Imagine you have a 1985 Jaguar XJ6, but it hasn’t run since 1992. It’s 2018 and your job is to ensure that it will not only work, but start on the first try. You maintain the car, but some parts aren’t made anymore and you have to make them yourself. This is the world of the U.S. nuclear-weapons stockpile, and Dr. Marvin Adams and his Texas A&M University collaborators are helping national-security professionals navigate this tricky world.
The first nuclear weapon explosion was in 1945, and from 1945 to 1992 the testing of U.S. nuclear bombs took place largely in the South Pacific before moving underground in Nevada to alleviate environmental concerns. “You didn’t have to understand things perfectly then,” he said. “It was an era of physical testing.”
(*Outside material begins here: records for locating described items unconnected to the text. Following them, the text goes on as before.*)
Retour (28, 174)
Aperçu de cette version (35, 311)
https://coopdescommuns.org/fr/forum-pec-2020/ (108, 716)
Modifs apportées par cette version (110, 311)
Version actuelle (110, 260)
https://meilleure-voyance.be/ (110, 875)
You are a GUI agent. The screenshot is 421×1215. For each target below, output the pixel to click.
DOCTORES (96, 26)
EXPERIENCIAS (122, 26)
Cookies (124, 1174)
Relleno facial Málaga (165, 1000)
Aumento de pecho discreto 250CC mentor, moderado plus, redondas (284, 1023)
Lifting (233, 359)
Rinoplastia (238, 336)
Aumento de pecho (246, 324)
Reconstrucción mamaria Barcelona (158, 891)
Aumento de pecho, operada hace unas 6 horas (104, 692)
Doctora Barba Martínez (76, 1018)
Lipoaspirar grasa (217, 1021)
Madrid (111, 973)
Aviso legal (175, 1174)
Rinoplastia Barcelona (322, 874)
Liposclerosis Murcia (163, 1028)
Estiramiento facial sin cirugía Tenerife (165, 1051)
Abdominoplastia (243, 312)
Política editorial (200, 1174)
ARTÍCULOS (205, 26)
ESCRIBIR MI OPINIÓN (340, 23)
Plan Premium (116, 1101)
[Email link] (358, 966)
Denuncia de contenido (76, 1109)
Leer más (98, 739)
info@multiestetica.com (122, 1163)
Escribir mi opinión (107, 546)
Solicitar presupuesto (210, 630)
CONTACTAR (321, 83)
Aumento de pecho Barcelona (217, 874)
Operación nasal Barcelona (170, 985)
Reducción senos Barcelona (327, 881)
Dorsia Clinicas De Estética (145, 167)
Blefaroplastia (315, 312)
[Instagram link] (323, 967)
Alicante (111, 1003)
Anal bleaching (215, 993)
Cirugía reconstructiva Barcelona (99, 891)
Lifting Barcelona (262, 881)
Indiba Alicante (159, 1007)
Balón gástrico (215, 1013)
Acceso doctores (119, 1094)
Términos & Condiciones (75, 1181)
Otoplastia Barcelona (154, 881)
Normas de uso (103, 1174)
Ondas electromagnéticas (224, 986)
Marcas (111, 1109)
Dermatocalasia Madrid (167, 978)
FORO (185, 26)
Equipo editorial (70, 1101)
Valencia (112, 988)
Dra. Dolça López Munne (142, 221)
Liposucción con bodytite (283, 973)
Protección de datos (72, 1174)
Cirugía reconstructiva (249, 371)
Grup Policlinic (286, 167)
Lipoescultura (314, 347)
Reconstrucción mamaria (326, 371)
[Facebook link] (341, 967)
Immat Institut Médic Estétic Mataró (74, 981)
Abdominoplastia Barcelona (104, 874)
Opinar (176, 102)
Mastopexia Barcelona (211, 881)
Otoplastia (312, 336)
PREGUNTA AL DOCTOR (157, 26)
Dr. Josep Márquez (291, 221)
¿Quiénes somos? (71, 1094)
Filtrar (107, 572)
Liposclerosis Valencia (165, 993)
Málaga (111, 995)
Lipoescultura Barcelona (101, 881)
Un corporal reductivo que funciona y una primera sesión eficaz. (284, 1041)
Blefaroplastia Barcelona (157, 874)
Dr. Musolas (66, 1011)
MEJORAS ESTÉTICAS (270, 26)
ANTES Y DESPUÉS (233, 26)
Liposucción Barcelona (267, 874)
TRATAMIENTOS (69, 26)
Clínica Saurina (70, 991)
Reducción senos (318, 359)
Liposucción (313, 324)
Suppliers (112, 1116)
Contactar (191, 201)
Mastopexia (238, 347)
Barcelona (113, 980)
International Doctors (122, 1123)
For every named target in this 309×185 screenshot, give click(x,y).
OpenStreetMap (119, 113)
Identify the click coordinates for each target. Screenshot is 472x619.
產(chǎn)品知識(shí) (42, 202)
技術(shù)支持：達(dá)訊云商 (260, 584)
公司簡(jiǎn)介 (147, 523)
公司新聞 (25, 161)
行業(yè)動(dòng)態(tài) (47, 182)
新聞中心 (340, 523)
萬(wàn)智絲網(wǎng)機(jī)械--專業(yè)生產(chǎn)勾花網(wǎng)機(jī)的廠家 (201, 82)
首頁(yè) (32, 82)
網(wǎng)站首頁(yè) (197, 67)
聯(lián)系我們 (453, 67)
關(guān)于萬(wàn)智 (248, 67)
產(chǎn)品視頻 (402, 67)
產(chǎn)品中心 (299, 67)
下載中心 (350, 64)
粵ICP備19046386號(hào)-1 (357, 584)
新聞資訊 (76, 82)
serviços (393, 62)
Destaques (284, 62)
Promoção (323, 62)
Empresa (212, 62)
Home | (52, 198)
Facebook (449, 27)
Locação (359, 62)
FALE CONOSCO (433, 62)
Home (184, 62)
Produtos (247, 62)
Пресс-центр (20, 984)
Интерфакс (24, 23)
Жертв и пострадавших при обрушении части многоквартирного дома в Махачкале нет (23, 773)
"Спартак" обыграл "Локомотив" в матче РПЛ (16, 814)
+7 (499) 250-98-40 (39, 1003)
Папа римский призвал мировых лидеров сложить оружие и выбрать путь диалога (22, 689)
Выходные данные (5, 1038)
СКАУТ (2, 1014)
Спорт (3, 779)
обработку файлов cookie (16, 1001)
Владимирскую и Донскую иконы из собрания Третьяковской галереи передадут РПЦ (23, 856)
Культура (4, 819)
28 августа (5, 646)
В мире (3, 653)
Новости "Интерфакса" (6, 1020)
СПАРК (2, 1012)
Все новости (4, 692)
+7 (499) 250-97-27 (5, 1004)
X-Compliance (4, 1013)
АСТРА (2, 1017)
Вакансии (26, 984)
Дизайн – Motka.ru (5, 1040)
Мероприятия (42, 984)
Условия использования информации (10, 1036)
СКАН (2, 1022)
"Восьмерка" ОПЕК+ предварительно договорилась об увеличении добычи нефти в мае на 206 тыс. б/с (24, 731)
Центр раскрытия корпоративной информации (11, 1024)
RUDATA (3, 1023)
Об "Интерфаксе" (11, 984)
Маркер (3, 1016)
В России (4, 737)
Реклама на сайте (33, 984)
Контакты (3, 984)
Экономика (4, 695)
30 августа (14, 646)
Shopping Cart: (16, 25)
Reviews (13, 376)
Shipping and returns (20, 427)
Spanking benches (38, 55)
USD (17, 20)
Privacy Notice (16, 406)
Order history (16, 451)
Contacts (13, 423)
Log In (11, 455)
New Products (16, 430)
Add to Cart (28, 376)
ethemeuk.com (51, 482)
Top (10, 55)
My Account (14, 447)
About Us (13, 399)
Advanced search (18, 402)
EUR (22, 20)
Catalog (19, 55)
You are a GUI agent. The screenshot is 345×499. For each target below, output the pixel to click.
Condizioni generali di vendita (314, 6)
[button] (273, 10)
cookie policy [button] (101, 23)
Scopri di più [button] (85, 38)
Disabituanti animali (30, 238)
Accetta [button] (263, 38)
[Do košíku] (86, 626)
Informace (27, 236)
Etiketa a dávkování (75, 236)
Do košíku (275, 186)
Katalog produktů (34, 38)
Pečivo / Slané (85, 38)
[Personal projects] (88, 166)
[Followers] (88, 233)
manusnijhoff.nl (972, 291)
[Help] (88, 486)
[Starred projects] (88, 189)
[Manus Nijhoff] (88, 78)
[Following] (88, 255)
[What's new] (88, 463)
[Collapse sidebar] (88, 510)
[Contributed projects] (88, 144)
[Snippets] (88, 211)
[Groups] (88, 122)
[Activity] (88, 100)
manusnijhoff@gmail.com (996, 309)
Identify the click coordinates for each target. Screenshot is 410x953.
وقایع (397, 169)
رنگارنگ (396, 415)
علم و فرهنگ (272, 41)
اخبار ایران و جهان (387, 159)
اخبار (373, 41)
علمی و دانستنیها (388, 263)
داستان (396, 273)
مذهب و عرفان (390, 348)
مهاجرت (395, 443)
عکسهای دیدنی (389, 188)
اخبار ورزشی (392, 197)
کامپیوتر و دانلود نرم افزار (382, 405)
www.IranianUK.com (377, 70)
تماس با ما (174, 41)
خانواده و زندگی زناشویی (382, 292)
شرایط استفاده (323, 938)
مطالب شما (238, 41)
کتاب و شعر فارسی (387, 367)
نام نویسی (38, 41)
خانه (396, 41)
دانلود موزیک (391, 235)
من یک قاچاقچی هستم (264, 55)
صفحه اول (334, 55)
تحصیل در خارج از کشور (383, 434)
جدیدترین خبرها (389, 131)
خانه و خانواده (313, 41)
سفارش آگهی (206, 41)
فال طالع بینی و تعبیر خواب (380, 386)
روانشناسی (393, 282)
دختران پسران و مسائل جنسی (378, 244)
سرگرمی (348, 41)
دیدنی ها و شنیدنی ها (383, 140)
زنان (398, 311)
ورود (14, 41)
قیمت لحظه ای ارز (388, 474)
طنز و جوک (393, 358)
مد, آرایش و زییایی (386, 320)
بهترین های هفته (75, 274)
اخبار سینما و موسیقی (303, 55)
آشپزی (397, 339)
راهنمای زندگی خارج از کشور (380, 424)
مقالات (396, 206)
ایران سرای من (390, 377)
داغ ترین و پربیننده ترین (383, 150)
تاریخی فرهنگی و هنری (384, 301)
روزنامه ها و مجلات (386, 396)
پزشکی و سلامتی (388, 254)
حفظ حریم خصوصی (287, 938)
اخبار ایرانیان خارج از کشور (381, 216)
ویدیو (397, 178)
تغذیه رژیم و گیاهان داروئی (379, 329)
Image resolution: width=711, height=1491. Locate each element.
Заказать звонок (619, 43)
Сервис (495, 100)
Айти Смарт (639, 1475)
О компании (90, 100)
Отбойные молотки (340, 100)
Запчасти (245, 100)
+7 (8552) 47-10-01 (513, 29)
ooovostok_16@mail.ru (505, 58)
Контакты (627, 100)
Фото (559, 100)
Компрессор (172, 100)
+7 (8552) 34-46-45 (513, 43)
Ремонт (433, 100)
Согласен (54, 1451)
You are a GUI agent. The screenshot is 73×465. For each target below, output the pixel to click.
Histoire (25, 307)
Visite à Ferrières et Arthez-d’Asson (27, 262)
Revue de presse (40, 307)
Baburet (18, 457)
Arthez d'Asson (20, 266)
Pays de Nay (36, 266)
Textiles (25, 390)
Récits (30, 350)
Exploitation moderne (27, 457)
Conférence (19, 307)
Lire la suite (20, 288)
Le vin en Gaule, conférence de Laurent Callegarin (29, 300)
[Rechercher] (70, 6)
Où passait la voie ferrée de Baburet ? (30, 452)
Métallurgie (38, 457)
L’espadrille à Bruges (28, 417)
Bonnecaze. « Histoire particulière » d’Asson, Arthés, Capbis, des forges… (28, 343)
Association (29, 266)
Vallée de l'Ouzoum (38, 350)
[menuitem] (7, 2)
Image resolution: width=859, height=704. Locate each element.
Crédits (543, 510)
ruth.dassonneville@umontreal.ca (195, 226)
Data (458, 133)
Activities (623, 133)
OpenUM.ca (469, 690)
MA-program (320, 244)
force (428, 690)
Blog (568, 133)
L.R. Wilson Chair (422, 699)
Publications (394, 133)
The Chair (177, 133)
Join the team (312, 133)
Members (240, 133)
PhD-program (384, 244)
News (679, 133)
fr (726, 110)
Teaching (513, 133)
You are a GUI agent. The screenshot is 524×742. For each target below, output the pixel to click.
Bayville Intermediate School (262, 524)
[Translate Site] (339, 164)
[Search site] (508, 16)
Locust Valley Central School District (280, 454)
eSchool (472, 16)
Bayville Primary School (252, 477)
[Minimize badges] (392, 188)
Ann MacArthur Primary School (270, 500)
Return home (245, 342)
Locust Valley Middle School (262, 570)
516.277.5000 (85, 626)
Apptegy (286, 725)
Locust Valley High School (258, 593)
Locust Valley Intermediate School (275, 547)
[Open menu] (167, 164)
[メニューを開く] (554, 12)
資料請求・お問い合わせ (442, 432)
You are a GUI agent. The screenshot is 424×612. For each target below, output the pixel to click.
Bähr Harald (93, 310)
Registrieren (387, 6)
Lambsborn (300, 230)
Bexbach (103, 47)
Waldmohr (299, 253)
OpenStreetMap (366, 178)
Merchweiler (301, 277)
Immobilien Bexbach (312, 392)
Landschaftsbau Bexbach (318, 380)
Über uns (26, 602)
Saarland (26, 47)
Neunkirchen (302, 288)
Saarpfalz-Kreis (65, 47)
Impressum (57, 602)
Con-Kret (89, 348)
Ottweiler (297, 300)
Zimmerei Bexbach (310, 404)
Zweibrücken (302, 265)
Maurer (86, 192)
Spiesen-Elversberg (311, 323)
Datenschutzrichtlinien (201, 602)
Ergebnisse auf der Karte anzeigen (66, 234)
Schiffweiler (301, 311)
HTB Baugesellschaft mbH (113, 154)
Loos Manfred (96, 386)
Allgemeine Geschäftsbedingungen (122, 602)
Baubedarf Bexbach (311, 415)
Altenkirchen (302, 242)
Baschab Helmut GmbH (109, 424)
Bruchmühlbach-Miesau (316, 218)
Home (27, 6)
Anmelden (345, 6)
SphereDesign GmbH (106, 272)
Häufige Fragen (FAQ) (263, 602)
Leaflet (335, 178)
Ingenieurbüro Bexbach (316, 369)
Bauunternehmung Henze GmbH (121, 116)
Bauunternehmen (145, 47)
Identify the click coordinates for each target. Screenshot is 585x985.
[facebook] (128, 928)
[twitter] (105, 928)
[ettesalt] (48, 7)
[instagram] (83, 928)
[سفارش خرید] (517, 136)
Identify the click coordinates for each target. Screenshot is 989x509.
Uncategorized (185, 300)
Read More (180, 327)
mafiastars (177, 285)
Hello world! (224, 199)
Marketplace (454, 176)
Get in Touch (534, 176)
In 1992, the explosive testing of nuclear weapons in the United States ended, and in 1996 the United States signed (but has not yet ratified) the Comprehensive Test Ban Treaty, which bans nuclear-explosive testing across the globe.
The United States has not developed new nuclear weapon designs since the end of testing, but instead has been refurbishing some, retiring others, and making repairs and replacing parts in others. “Materials degrade over time, but our experts still have to ensure they will work,” said Adams, adding that guaranteeing the weapons are still functional is imperative to the goals of nuclear deterrence. That’s where predictive computational modeling comes in.
“One place where Texas A&M is unquestionably strong is predictive science and engineering in the area of particle transport (neutrons, photons and charged particles),” said Adams. “We have unique strengths in this area.”
Adams is a professor of nuclear engineering, associate director of the Institute of National Security and Cybersecurity Education and Research, deputy director of the Texas A&M Engineering Experiment Station Center for Exascale Radiation Transport (CERT), and holder of the Heat Transfer Research Inc. endowed professorship. He credits the success of the predictive computational modeling group to the collaboration among Dr. Jim Morel and Dr. Jean Ragusa (nuclear engineering), Dr. Lawrence Rauchwerger and Dr. Nancy Amato (computer science), Dr. Bani Mallick (statistics), and Dr. Jean-Luc Guermond, Dr. Raytcho Lazarov, and Dr. Bojan Popov (math).
“We feel fortunate to have such an excellent multidisciplinary group,” said Adams. The team has a long history of developing methodologies that U.S. national laboratories have adopted and use in their daily work.
The team develops predictive science and engineering methods that help national laboratory experts calculate the effects of time on the weapons and their probabilities of success. The more time passes from when the devices were originally tested prior to 1992, the more difficult the calculations become as the materials degrade over time and devices change from tested configurations through refurbishments or repairs. Eventually, each type of nuclear weapon will have to be refurbished or replaced. How do you verify the calculations and run through every variable?
“Very carefully,” said Adams. “Anybody can calculate an answer, but calculating how accurate your answer is and predicting uncertainties is extremely difficult.”
Adams and his team are currently working on several projects in this realm. Each is sponsored by the Department of Energy’s National Nuclear Security Administration (NNSA) or one of its laboratories.
The team is currently working on an $11 million project for the CERT. “An important phenomenon in nuclear weapons is thermal radiation transfer,” he said. “We figure out how to develop and test predictive methods for thermal radiation transfer by using neutron transport as a surrogate. We design complicated neutron transport experiments, predict the results, predict how close our answers should be to reality, execute the experiments then compare the experimental results to our predictions.”
Lawrence Livermore National Lab (LLNL) has sponsored two of the team’s current projects: ‘Computational R&D in Support of Stockpile Stewardship’ ($1.4 million) and ‘Collaborative R&D in Support of LLNL Missions’ ($1.5 million). These two projects are developing advanced computational methods and new computational results that support the nation’s nuclear deterrent and other national security missions for which LLNL is responsible. The projects, which are the third set of three-year projects from LLNL that Morel has led with Adams as Co-PI, grew out of Texas A&M’s role as an affiliate of Lawrence Livermore National Security, LLC—the organization that manages LLNL for the NNSA.
“The expertise we’ve developed here at Texas A&M is part of what made us an attractive partner in the competition for the contract to manage and operate the Los Alamos National Laboratory (LANL),” said Adams. The Texas A&M University System, the University of California and The Battelle Memorial Institute, united by their shared commitment to national service, formed Triad National Security, LLC, which competed against several other groups and was awarded the LANL contract in June of 2018. The Triad team assumed management of LANL on November 1.